» TASK INSTRUCTIONS:
Reproduce the data from the line with "Identify the location of page-link: 3." up to and including the line with "(732, 993).", shifting each coordinate in the answers by adding 48 to it and leaving all other text unchanged.

» SUPPLIED RECORDS:
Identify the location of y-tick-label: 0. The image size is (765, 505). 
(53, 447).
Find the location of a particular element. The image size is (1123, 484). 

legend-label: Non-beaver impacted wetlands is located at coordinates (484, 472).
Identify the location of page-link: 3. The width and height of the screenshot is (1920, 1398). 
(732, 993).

...

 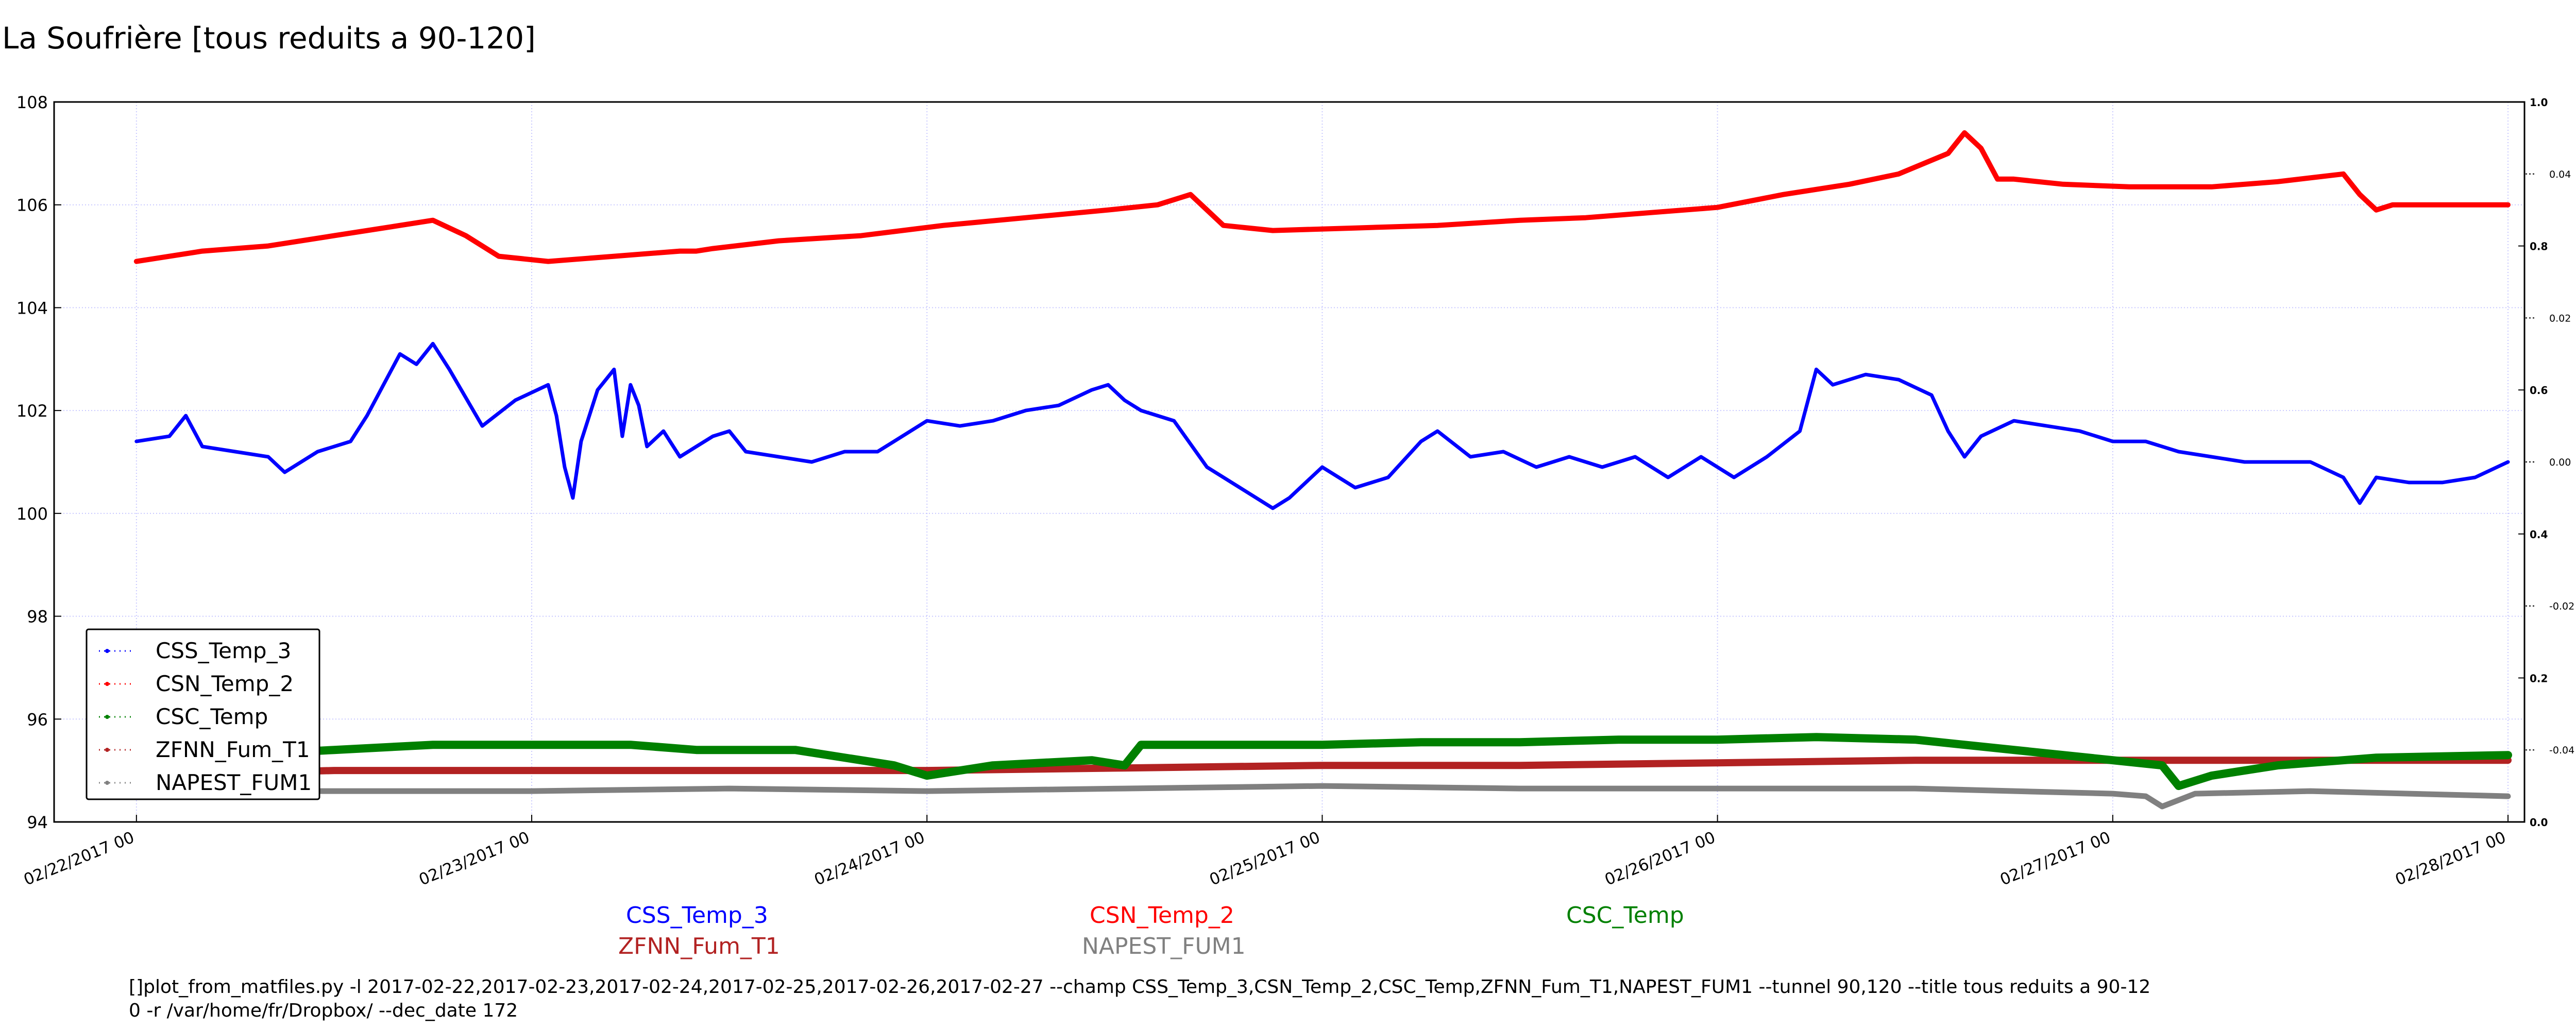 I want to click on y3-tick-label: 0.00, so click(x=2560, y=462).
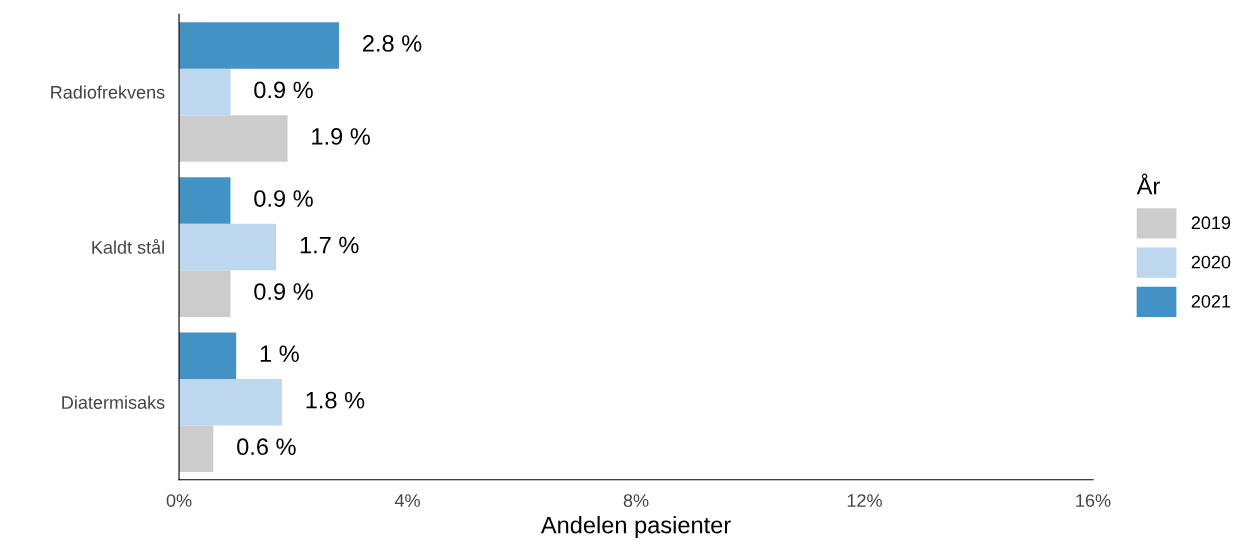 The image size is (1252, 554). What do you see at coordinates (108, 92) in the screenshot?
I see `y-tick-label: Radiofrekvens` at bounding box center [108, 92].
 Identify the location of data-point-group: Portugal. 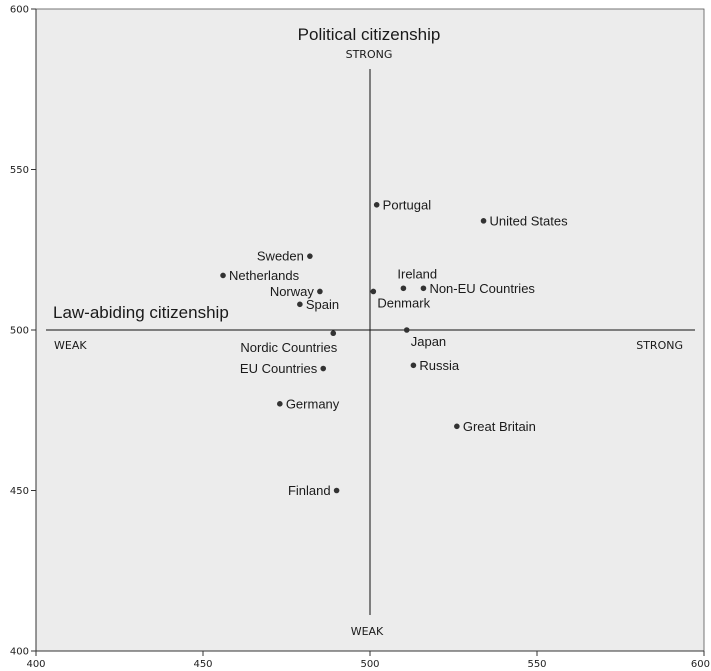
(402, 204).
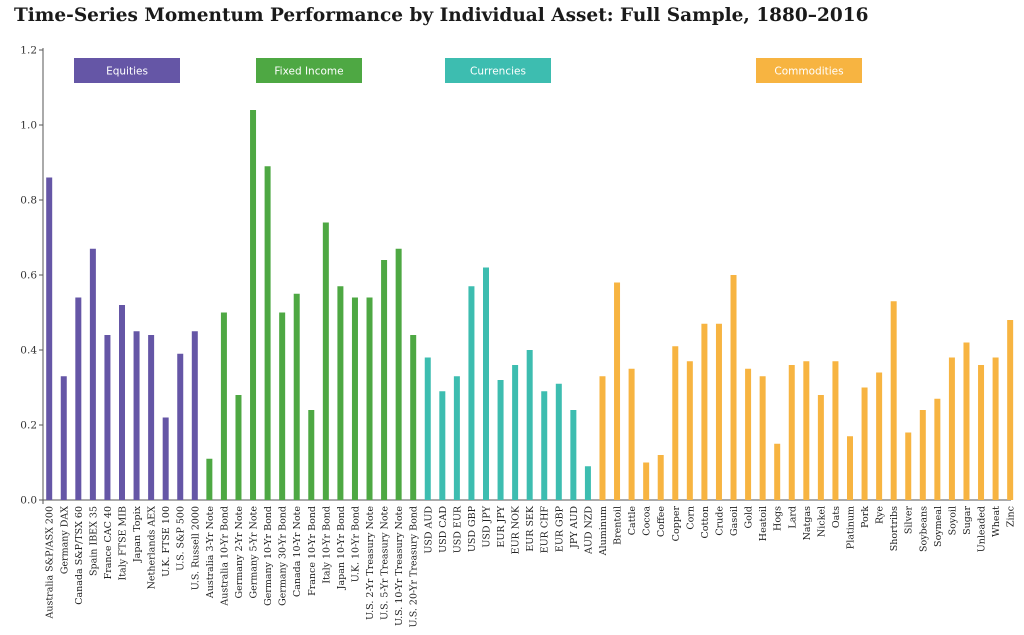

--

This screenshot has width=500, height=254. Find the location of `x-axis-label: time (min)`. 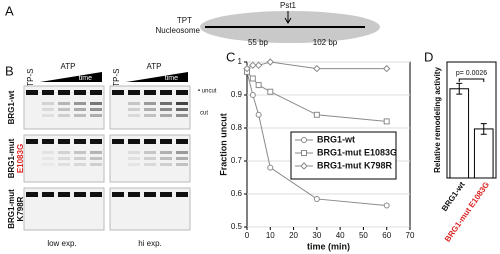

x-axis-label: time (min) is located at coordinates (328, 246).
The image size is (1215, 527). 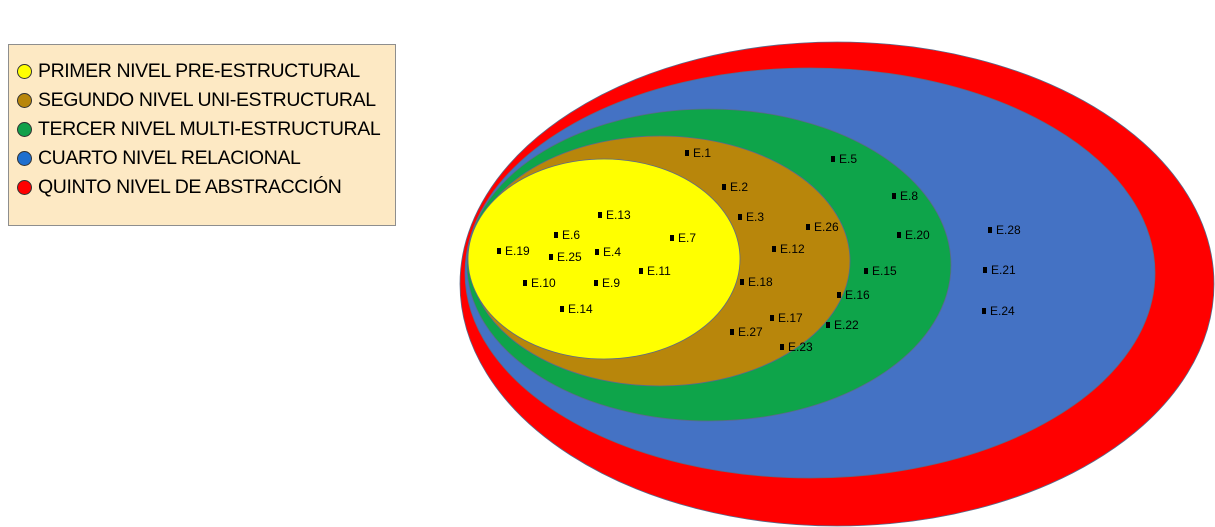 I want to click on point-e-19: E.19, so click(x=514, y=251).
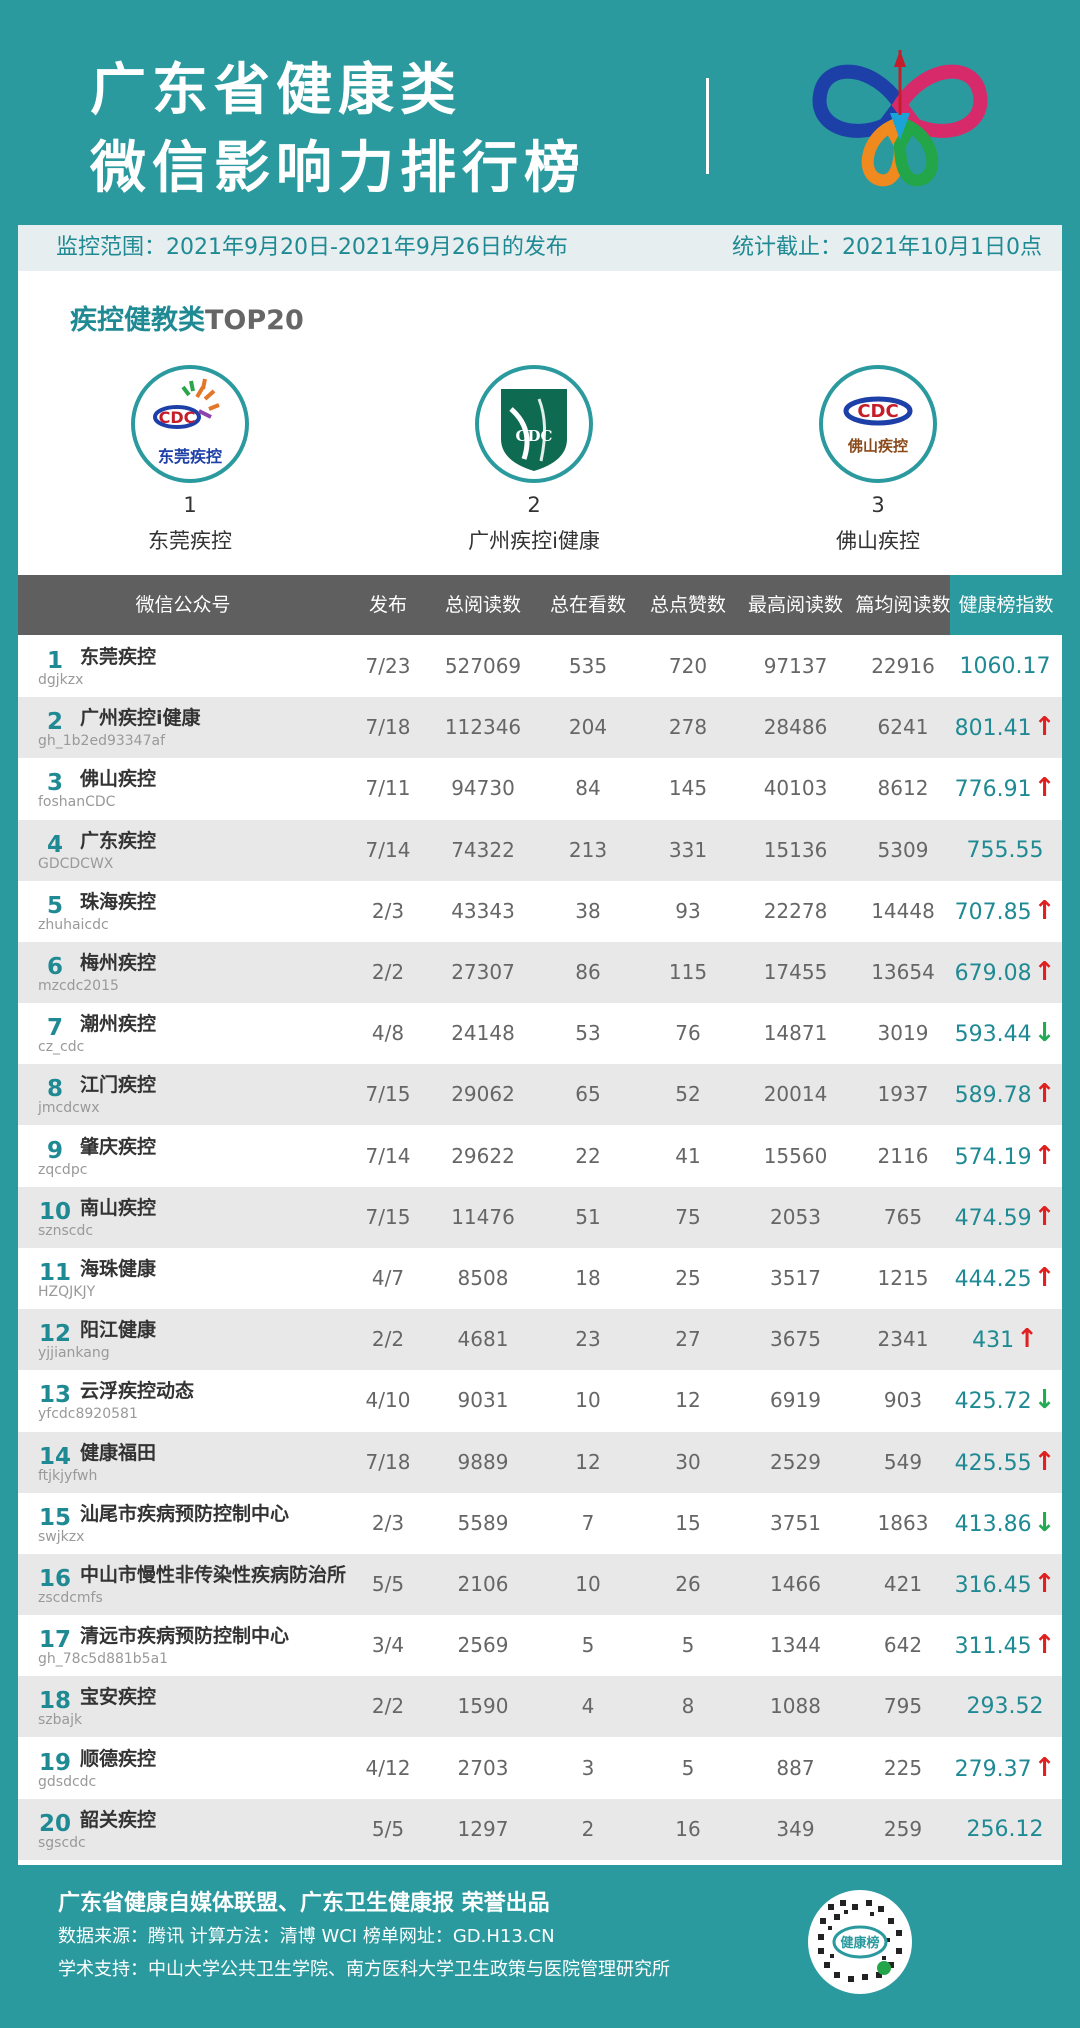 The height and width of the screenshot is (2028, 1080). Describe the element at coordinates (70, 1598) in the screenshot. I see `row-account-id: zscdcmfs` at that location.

» WRITTEN RESPONSE:
Identify the location of page-link: 3. The width and height of the screenshot is (1920, 1398). 
(780, 1041).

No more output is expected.